William E. Jones is an artist, filmmaker, and writer. He has made two feature length experimental films, Massillon (1991) and Finished (1997), the documentary Is It Really So Strange? (2004), and videos including The Fall of Communism as Seen in Gay Pornography (1998) and Shoot Don’t Shoot (2012).
His work has been the subject of retrospectives at Tate Modern, London (2005); Anthology Film Archives, New York (2010); Austrian Film Museum, Vienna, and Oberhausen Short Film Festival (both 2011). He was included in the 1993 and 2008 Whitney Biennials and the 53rd Venice Biennale (2009). His work has been shown at Musée du Louvre, Palais de Tokyo, and Cinémathèque française, Paris; Museum für Moderne Kunst, Frankfurt; Museum of Modern Art, New York; and San Francisco Museum of Modern Art.

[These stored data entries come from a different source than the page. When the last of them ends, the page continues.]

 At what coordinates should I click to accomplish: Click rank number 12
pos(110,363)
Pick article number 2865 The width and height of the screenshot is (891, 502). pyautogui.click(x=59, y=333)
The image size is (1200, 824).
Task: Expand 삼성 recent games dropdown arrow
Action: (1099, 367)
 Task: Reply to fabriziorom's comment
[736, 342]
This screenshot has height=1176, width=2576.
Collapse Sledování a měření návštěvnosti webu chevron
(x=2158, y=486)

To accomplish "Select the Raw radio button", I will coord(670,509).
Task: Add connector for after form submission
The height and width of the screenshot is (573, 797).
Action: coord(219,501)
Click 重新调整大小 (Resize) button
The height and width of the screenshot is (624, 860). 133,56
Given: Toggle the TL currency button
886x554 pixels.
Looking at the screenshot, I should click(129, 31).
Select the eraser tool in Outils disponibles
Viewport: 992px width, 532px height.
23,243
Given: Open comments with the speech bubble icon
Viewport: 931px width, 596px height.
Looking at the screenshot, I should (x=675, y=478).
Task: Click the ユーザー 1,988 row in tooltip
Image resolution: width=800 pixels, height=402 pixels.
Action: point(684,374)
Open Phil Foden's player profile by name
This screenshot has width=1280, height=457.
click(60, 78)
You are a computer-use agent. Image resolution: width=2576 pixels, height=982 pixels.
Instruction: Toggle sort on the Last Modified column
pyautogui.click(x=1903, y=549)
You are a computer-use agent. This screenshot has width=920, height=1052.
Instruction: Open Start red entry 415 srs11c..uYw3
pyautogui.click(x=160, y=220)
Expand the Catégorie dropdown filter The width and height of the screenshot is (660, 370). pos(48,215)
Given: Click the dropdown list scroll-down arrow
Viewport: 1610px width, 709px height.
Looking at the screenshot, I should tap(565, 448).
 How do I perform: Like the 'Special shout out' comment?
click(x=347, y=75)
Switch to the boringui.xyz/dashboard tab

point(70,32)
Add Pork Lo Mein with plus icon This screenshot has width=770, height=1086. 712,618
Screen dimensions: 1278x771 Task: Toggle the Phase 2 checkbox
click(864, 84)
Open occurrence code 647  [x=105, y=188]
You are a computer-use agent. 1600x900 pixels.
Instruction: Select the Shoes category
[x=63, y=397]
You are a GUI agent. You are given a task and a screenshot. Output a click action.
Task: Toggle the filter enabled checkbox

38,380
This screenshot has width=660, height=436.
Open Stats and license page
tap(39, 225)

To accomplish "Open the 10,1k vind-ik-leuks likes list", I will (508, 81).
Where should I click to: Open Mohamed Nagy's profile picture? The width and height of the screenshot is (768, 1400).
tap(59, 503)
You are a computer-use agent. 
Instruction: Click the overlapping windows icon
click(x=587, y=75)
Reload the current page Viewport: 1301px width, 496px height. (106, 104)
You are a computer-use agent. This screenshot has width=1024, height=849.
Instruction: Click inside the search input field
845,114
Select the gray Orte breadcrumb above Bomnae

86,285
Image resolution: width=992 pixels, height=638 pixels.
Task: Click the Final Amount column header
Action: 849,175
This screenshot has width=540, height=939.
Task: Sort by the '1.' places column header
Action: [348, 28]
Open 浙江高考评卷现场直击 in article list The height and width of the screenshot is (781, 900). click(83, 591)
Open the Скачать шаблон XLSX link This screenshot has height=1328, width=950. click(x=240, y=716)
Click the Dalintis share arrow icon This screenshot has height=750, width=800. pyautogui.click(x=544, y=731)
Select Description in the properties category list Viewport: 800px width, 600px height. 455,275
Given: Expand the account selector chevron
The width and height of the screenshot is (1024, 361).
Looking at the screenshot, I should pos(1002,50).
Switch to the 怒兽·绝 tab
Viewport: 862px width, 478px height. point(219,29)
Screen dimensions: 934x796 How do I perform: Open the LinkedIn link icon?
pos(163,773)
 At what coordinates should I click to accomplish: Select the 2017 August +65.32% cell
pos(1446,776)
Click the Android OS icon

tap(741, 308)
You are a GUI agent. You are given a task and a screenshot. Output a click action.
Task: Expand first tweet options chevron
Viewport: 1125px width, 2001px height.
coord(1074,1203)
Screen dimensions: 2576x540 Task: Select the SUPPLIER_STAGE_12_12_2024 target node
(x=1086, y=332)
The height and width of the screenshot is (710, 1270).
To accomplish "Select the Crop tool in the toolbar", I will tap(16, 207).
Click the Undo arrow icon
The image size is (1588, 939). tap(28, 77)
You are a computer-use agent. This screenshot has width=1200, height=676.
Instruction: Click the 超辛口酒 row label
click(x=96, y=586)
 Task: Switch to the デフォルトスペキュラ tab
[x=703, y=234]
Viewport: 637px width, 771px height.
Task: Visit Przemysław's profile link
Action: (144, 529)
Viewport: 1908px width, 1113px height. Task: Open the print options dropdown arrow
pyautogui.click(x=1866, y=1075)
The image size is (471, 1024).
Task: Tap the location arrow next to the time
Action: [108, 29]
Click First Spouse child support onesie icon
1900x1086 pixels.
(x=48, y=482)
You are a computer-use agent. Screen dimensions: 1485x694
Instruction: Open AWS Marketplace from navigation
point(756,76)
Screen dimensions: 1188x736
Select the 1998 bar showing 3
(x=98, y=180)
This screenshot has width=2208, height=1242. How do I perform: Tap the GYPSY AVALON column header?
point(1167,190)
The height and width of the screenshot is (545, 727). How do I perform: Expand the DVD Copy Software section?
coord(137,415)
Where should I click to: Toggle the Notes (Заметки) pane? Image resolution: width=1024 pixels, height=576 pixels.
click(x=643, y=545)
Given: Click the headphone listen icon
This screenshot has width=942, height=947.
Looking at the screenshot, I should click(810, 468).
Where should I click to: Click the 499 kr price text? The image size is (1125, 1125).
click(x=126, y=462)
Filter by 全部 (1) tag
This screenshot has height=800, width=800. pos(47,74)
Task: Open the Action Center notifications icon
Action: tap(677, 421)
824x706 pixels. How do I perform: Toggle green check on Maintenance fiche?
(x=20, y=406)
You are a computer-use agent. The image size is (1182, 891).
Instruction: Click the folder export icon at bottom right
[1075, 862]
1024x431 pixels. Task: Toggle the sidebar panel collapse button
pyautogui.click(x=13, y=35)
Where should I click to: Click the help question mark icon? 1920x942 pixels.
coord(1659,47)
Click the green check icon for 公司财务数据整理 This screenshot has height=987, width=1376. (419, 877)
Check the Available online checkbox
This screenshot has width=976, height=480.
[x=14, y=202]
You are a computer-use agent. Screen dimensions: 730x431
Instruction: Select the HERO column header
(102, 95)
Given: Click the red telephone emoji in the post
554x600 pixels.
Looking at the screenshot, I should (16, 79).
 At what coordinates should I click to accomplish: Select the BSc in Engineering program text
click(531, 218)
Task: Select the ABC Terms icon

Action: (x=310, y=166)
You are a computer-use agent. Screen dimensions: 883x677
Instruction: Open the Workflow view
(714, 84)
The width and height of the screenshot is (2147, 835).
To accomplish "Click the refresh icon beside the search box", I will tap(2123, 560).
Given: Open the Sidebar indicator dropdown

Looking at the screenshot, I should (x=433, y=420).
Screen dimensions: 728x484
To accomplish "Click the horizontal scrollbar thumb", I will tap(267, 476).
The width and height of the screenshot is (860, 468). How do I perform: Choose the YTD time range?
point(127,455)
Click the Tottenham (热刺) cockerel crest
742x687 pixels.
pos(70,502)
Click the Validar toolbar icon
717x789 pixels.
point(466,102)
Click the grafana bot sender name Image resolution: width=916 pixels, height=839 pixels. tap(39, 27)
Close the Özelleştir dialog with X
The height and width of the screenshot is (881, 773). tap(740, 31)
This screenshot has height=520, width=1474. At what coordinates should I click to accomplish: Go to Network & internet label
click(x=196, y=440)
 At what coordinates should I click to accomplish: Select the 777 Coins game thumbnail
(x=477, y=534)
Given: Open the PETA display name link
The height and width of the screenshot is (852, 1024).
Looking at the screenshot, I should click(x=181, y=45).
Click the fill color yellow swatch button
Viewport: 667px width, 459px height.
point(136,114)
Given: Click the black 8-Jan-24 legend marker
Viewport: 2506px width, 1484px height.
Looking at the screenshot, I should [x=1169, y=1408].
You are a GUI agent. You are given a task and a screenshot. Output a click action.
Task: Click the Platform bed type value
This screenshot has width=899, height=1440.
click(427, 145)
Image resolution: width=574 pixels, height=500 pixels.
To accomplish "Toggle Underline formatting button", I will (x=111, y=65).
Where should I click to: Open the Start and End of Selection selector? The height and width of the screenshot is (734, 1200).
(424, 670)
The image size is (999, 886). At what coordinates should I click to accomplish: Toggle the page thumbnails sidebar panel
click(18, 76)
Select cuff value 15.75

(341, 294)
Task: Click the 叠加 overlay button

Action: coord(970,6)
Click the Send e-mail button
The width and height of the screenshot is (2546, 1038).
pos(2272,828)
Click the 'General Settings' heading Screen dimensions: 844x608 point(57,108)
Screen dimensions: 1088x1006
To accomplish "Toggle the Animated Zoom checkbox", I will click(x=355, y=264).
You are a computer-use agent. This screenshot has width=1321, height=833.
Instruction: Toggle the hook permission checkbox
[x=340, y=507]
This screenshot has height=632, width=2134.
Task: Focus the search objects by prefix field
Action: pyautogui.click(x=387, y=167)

He has published nonfiction books including “Killed”: Rejected Images of the Farm Security Administration (2010), Halsted Plays Himself (2011), and True Homosexual Experiences: Boyd McDonald and Straight to Hell (2016); and a trilogy of novels: I’m Open to Anything (2019), I Should Have Known Better (2021), and I Didn’t See It Coming (forthcoming in 2023).
During the first iteration of Virtual MacDowell in 2020, he was researching a new essay. At MacDowell in 2023, he was collaborating with Rashawn Griffin on a project to be realized as a film within a multimedia installation. Their goal is to investigate how the image, sculpture, and body move in space, and how that translates into film.